### Exercise aim
Look at each line below and tally those holding "computer"; answer with that figure and nothing else.

### Material for this task

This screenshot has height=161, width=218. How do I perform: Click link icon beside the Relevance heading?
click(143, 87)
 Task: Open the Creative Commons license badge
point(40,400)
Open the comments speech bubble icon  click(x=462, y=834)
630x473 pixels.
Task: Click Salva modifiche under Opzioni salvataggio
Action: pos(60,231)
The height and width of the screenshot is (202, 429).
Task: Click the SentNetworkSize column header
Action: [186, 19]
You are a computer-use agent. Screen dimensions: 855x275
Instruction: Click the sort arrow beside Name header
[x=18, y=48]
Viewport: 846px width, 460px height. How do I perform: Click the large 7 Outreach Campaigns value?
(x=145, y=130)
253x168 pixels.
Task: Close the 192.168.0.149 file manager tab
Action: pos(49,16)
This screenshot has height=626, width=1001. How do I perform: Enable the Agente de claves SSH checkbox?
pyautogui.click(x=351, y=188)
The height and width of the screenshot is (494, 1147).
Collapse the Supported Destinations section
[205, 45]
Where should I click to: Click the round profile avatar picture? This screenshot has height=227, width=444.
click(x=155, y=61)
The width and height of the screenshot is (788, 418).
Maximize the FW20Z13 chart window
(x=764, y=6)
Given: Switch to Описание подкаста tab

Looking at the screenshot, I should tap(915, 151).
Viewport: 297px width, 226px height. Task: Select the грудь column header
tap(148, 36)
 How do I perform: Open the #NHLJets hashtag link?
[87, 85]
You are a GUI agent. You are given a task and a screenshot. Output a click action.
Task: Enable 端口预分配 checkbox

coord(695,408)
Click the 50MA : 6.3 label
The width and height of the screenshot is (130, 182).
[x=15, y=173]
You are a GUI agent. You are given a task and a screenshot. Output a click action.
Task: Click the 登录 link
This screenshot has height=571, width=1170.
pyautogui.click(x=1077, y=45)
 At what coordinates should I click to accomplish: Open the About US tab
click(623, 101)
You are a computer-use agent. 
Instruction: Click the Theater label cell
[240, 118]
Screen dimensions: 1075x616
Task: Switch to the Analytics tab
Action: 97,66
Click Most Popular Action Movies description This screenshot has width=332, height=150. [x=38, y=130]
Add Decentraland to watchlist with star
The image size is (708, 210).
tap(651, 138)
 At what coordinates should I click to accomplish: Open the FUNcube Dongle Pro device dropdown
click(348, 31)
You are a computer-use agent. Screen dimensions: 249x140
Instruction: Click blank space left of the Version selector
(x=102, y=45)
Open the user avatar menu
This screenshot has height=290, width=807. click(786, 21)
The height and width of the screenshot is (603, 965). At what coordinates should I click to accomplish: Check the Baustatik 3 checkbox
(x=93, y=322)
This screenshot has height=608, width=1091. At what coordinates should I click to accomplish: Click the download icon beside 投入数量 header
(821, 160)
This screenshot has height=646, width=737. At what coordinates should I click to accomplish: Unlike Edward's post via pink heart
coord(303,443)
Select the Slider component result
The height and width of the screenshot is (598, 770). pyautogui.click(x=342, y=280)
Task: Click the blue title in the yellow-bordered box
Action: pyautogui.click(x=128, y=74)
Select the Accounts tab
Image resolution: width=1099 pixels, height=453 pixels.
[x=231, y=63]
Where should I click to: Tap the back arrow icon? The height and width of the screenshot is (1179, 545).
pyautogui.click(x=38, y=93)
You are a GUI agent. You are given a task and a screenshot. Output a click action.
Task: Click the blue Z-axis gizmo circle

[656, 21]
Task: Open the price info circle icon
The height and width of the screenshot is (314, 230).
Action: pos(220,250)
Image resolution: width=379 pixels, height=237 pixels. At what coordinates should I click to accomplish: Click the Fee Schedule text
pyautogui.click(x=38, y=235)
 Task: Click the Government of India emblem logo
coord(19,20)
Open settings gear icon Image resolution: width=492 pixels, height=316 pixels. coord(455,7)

### The answer
3